The new batch of emojis, announced this week by the Unicode Consortium, brings increased inclusivity in smartphones everywhere. As such, the most notable additions include a variety of options for couples holding hands – including two men, two women, and a man and a woman – with different skin tones.
Though the most recent emoji update already included same-sex couples holding hands, this is the first time the figures have graduated beyond the Simpsons-yellow skin tone.
✨Unicode Emoji 12.0 — Final for 2019✨— The Unicode Consortium (@unicode) February 5, 2019
What do mechanical arms, people holding hands, otters, and waffles have in common?
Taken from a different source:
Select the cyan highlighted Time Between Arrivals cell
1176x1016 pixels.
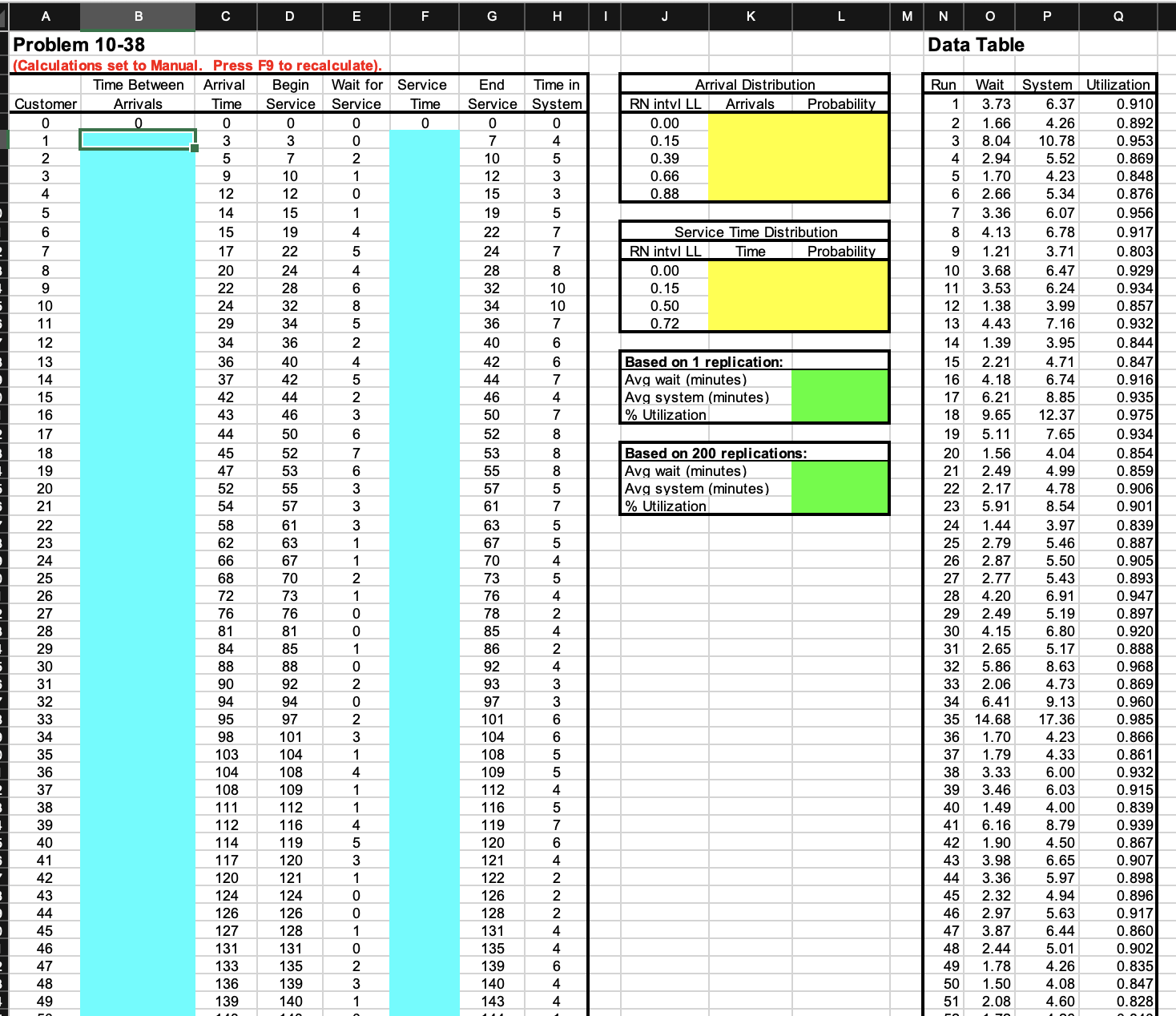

They’re all part of Unicode 12.0!https://t.co/L1kohHSZfZ#Unicode #Emoji pic.twitter.com/UVwC45fhGe
In addition to the new options for people-holding-hands, several 2019 emojis will represent some common disabilities heretofore not included in the keyboard, including people in wheelchairs, people with walking probes, a deaf person, an ear with a hearing piece, a mechanical arm, and a service dog.
Another new emoji, proposed by Plan International, will depict a drop of blood. Though the blood doesn't appear inherently female, Plan International envisions it as a way for people to get over the stigma of acknowledging menstruation.
A flamingo, sloth, and skunk will join the animal set, among others, while garlic, an onion, a waffle, butter, and a juice box are a some that will join the emoji food/drink collection. You'll also see a new "ringed planet," awfully similar to Saturn, as well as an ax, chair, diya lamp, and briefs.
Check out the video below for a peek of all the emojis coming in 2019.
You'll still have to wait a while before you can get all the new emojis, as they're expected to launch in keyboards sometime in the second half of 2019, likely in the early fall.